#### Data in this exercise:
begin

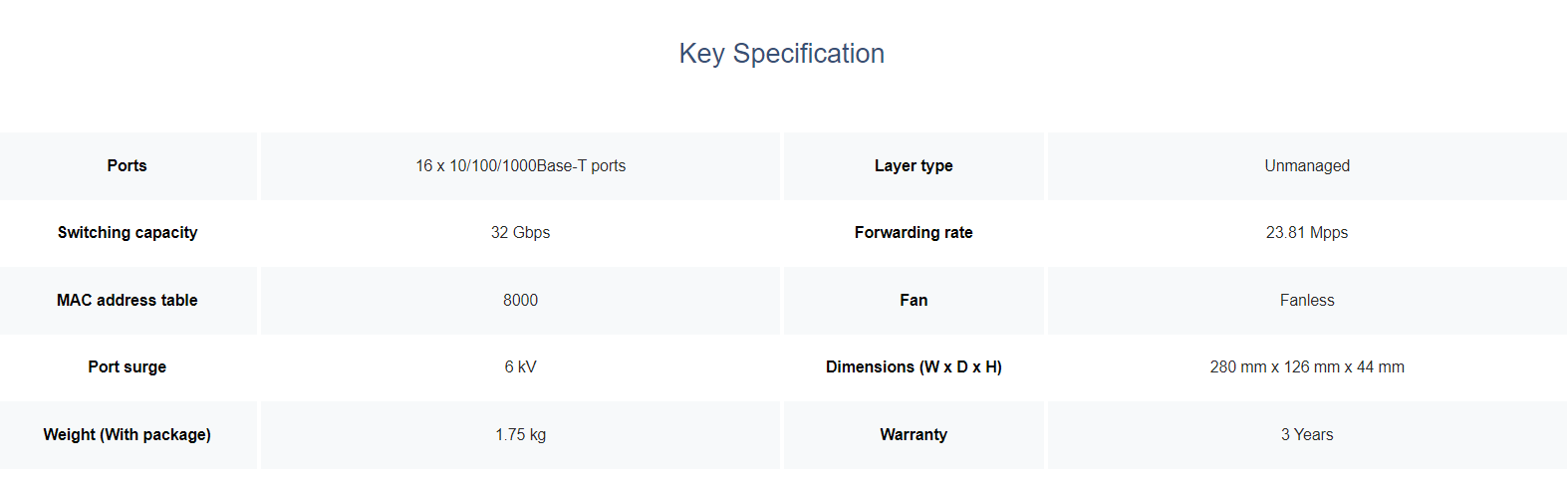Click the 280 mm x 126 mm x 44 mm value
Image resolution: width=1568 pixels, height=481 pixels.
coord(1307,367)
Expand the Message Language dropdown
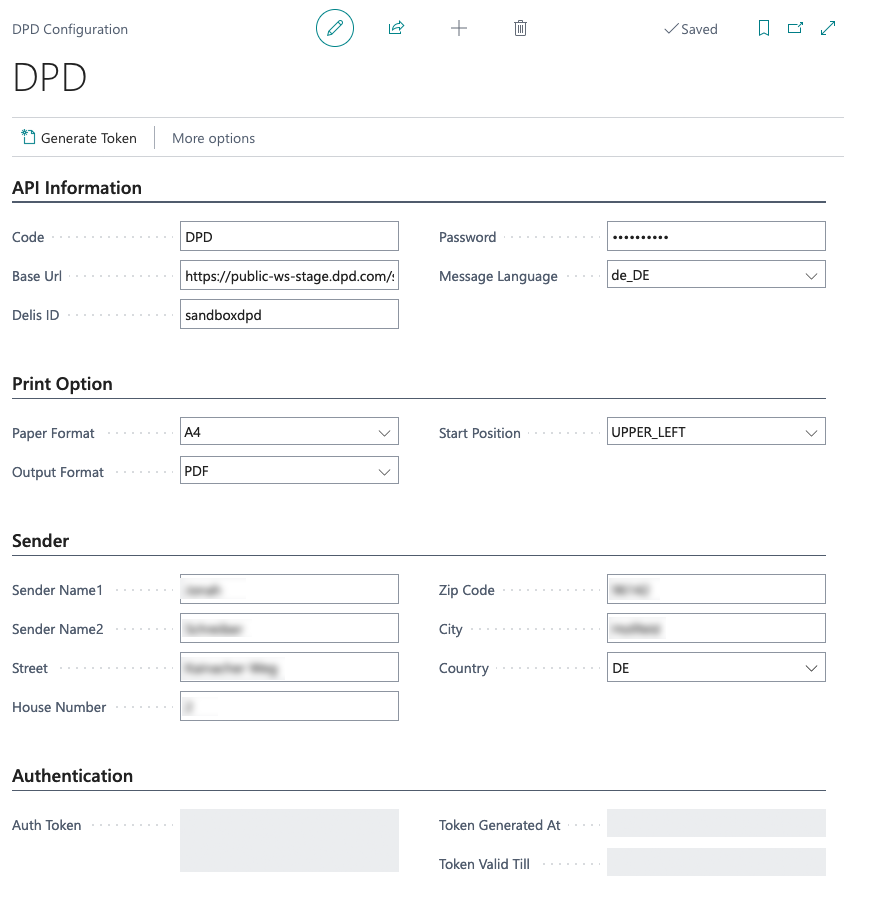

end
begin

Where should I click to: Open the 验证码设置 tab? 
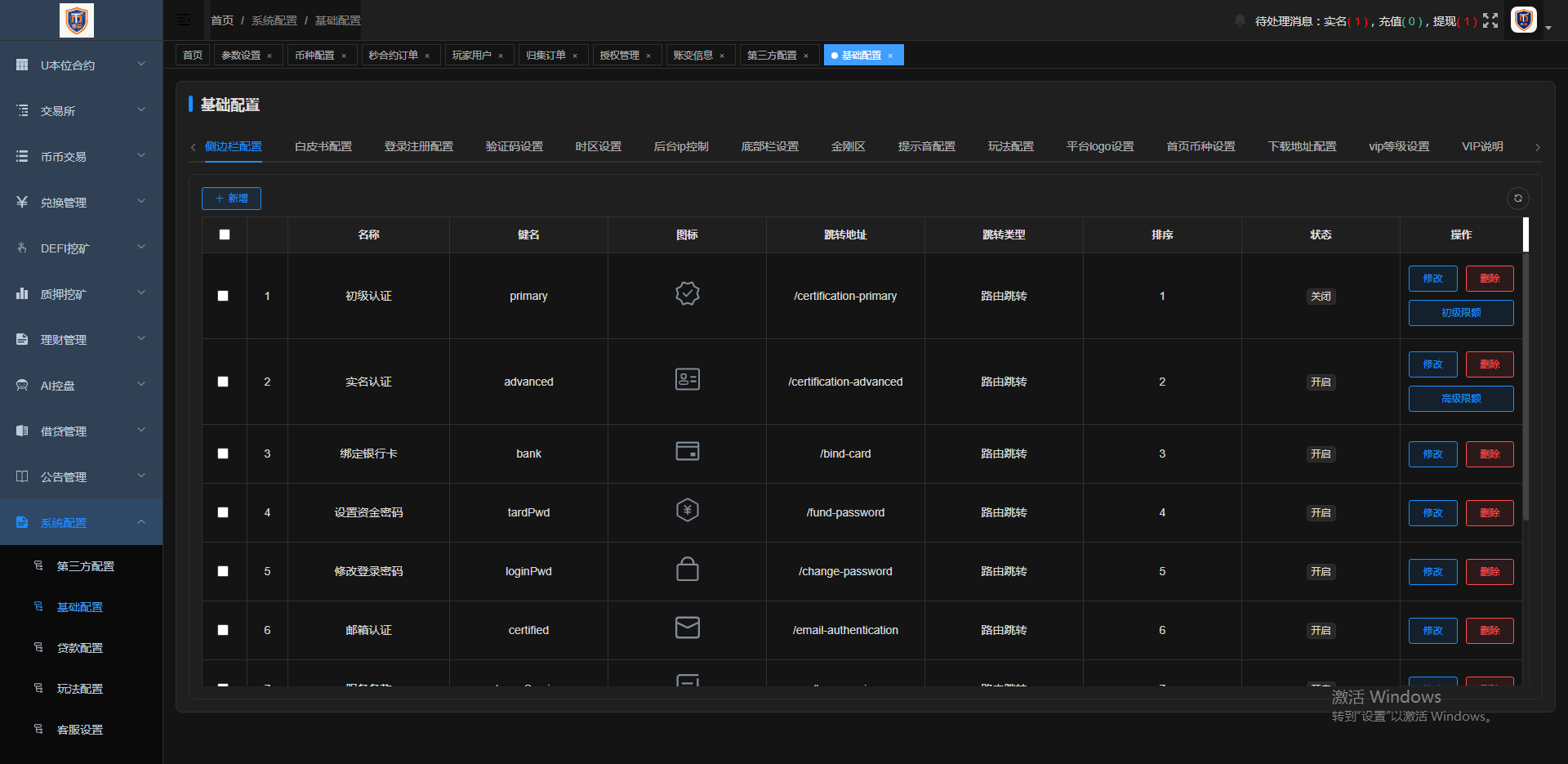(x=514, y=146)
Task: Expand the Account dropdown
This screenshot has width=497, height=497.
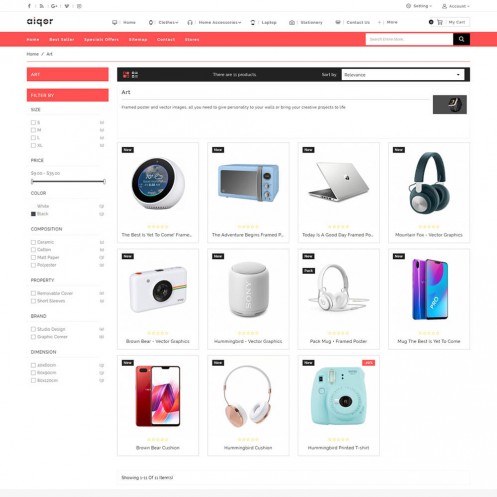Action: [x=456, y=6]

end

#### Job:
How many lines in the records above contain the string "dropdown"? Case counts, so answer with the number only.

#### Reply to the task:
2